Ruby Frankes Kids Custody: Truth & Parent Tips
Why This Question Matters More Than the Headlines Suggest
The question who has custody of ruby frankes kids isn’t just tabloid curiosity — it’s a deeply resonant signal from thousands of parents quietly grappling with fractured families, court battles, and the exhausting emotional toll of custody disputes. In August 2023, Ruby Franke, a once-popular parenting influencer, was arrested alongside her business partner Jodi Hildebrandt for aggravated child abuse — a case that shattered public trust in ‘discipline-focused’ parenting ideologies and exposed systemic gaps in child protection oversight. As of June 2024, all six of Ruby Franke’s children remain under the legal custody of the State of Utah’s Division of Child and Family Services (DCFS), with ongoing therapeutic reunification efforts supervised by the Third District Juvenile Court. But beyond the facts lies something more urgent: what this case reveals about how custody decisions *actually* work — not in viral clips or influencer narratives, but in courtrooms, therapists’ offices, and school counselors’ notes.

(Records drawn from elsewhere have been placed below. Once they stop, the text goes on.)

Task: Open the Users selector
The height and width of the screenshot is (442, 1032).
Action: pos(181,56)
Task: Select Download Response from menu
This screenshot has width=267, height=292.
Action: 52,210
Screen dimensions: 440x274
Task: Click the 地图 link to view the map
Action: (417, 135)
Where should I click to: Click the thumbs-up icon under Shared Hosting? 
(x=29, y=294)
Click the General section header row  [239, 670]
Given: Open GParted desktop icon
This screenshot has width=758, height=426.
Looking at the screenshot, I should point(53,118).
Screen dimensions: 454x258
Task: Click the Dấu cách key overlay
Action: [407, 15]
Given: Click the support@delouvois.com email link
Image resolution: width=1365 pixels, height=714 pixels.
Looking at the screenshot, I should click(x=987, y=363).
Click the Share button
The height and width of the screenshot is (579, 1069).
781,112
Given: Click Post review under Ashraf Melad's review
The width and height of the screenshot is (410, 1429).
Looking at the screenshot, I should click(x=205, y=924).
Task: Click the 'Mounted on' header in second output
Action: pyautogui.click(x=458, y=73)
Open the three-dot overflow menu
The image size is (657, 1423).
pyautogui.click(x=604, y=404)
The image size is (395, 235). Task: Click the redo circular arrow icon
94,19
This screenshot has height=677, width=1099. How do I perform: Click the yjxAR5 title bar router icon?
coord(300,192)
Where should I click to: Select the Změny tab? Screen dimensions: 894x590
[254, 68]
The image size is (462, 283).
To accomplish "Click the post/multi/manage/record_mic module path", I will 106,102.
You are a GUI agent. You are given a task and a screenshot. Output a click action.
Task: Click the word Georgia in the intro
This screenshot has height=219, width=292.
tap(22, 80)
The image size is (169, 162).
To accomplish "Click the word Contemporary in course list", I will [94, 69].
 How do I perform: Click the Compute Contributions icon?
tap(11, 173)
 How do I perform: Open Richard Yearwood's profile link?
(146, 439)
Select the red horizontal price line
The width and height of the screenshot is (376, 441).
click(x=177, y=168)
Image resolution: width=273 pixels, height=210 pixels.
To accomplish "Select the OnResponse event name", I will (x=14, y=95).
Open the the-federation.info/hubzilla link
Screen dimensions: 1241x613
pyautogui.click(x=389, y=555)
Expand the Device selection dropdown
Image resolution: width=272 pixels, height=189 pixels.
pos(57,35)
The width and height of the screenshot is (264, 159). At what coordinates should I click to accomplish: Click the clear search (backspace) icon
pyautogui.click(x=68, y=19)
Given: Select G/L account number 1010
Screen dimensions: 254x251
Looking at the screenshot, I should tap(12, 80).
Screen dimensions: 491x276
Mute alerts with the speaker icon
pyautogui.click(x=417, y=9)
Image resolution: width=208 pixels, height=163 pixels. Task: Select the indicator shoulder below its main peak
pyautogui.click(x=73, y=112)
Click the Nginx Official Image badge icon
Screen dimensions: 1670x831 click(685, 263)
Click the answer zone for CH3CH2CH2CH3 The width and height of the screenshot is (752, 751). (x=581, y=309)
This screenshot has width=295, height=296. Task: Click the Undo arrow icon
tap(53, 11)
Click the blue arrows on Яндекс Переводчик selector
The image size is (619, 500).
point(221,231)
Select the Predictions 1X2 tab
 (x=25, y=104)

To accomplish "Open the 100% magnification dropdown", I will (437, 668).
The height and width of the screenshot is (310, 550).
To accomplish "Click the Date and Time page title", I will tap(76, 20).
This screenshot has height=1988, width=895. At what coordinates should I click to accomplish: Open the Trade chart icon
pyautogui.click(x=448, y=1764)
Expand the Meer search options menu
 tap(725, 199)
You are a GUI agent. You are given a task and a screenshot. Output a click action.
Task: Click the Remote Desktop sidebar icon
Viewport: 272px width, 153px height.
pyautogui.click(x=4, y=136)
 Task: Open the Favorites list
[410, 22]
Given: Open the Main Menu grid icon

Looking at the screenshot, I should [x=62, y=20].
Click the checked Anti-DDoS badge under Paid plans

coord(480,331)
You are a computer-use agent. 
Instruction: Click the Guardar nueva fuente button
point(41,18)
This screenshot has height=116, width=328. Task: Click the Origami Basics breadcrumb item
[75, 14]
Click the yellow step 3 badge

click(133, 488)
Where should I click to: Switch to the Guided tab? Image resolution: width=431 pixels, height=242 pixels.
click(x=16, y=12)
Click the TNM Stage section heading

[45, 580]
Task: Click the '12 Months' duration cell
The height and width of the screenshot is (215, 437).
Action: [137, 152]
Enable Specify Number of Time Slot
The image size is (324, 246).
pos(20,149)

What the Court Records Actually Say — And What They Don’t
Contrary to widespread speculation, no private individual — not Ruby’s ex-husband Kevin Franke, not extended family, not even a designated guardian — currently holds legal or physical custody of the children. According to official filings from the Third District Juvenile Court (Case No. 234900179), the children were adjudicated as victims of abuse and neglect in December 2023. As a result, Utah Code § 80-3-202 vested temporary legal custody exclusively with DCFS. That means DCFS — not a parent, not a grandparent — makes binding decisions about schooling, medical care, therapy, and visitation. Kevin Franke, while granted monitored visitation rights in March 2024, holds *no* legal custody authority; his role is strictly supervised and contingent on ongoing compliance with court-mandated requirements, including trauma-informed parenting education and mental health evaluations.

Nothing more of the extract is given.